Task description »
Copy exactly the stretch of data below from the line with "The width and height of the screenshot is (804, 554)." through the line with "Task: Click 打印票据贴现凭证 button", including both of those lines.

Stored data:
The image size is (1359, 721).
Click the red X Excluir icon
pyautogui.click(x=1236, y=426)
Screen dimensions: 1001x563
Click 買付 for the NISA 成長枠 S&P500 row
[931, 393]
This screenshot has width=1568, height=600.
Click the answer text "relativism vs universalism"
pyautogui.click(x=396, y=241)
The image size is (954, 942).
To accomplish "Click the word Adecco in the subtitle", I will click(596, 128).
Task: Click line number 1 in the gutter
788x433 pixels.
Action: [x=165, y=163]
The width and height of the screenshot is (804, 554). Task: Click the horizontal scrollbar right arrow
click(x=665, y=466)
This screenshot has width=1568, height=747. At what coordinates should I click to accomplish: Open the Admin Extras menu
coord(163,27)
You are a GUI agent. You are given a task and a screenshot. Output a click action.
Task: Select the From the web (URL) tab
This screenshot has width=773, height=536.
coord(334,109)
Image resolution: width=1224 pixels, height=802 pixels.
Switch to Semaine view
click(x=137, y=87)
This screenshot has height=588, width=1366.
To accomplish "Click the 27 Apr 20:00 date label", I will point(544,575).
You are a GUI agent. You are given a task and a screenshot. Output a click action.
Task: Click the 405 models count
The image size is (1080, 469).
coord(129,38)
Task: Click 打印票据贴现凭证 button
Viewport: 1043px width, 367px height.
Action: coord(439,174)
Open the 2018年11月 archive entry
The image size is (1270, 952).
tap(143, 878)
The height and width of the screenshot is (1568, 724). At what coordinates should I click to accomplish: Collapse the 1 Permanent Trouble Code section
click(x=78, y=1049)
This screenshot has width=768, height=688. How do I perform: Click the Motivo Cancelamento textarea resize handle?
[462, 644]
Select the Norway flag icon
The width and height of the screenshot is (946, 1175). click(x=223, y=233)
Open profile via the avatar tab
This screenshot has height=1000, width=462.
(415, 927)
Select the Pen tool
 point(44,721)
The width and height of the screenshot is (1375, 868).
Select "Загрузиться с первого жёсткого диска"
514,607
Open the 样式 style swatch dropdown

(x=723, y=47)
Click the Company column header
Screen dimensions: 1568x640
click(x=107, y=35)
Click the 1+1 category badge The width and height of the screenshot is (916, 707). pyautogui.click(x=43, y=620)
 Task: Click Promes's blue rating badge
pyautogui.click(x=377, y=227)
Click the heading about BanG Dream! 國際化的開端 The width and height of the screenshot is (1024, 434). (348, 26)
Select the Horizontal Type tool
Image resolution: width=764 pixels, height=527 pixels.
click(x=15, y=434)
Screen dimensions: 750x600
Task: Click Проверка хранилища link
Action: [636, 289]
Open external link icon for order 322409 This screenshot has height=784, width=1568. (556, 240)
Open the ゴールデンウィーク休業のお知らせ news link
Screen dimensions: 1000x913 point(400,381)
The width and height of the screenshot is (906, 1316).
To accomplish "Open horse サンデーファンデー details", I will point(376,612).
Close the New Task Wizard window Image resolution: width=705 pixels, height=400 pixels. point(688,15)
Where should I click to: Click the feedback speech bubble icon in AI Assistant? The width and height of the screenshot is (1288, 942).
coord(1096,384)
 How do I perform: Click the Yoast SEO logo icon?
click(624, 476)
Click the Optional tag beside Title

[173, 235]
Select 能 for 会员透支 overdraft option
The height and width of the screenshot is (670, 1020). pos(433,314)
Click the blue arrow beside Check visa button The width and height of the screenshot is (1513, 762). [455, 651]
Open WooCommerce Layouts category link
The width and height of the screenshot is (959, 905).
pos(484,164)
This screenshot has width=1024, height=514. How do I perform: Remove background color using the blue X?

Answer to this task »
The width and height of the screenshot is (804, 554). Task: Click the horizontal scrollbar right arrow
click(x=665, y=466)
This screenshot has width=1568, height=747. At what coordinates should I click to accomplish: Open the Admin Extras menu
coord(163,27)
You are a GUI agent. You are given a task and a screenshot. Output a click action.
Task: Select the From the web (URL) tab
This screenshot has width=773, height=536.
coord(334,109)
Image resolution: width=1224 pixels, height=802 pixels.
Switch to Semaine view
click(x=137, y=87)
This screenshot has height=588, width=1366.
To accomplish "Click the 27 Apr 20:00 date label", I will point(544,575).
You are a GUI agent. You are given a task and a screenshot. Output a click action.
Task: Click the 405 models count
The image size is (1080, 469).
coord(129,38)
Task: Click 打印票据贴现凭证 button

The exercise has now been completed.